(RECORDS PROVIDED):
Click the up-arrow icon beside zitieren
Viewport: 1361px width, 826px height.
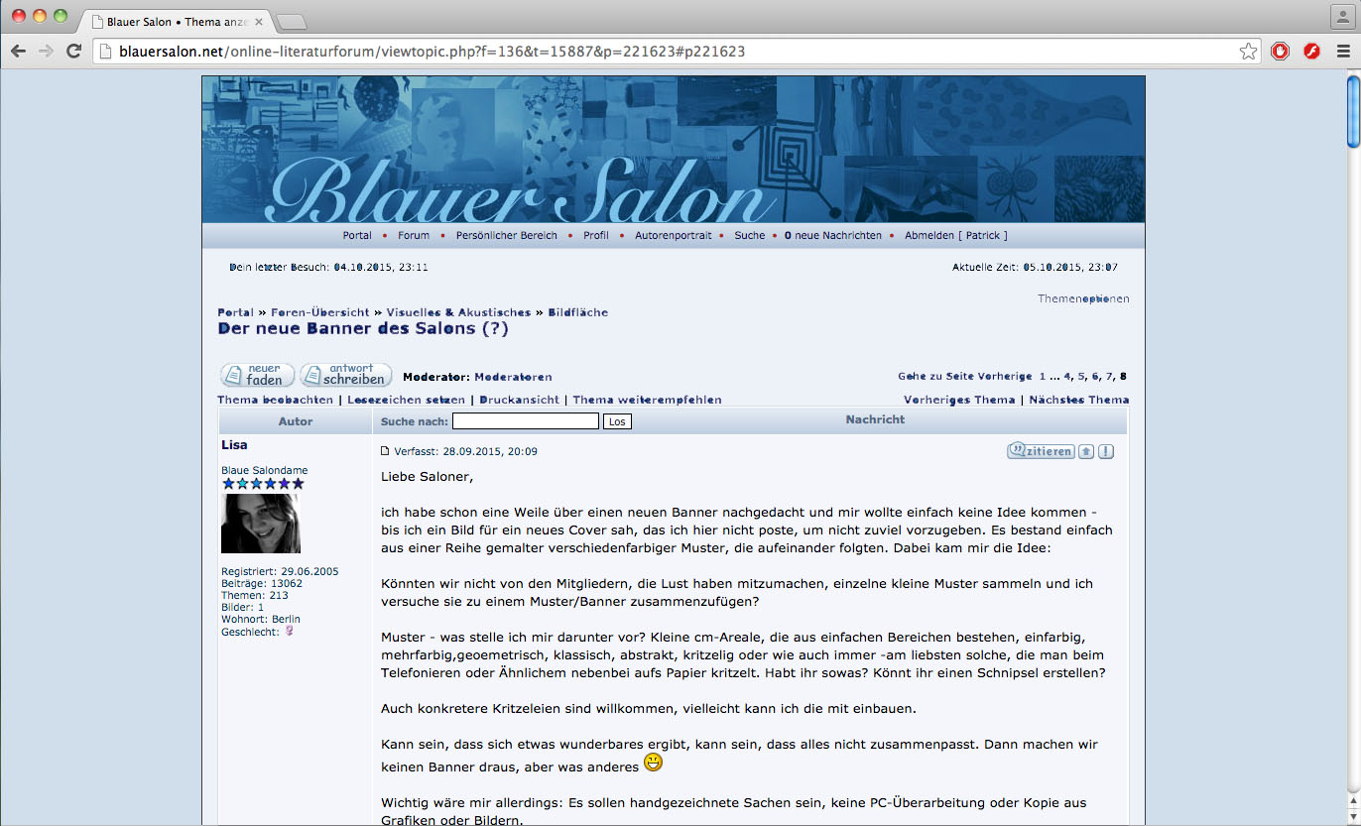coord(1086,451)
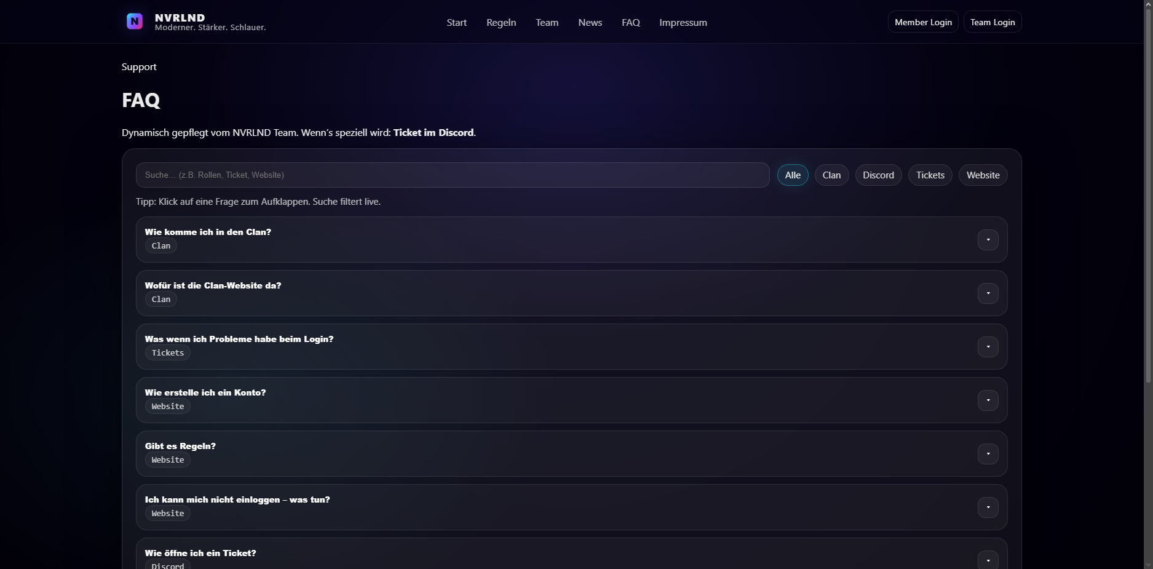The width and height of the screenshot is (1153, 569).
Task: Filter FAQ by Website category
Action: click(x=983, y=175)
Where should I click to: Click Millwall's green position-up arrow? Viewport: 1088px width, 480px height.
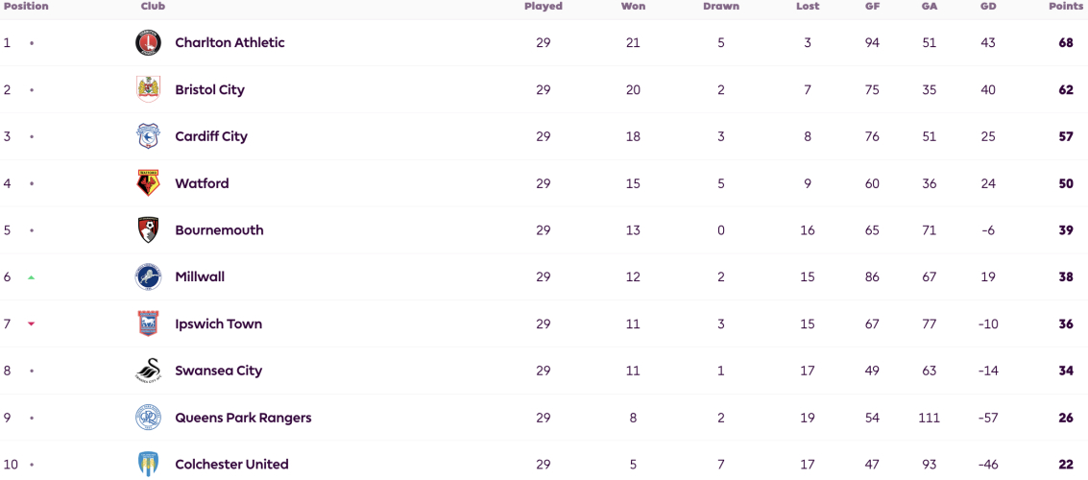[x=31, y=277]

(AIM OF THE TASK):
Restate the entries verbatim and exclude any pictures.

(PROBLEM SOLUTION):
Click the up-arrow icon beside zitieren
Viewport: 1361px width, 826px height.
coord(1086,451)
The width and height of the screenshot is (1153, 569).
Task: Filter FAQ by Website category
Action: click(x=983, y=175)
Where should I click to: Click Millwall's green position-up arrow? Viewport: 1088px width, 480px height.
[x=31, y=277]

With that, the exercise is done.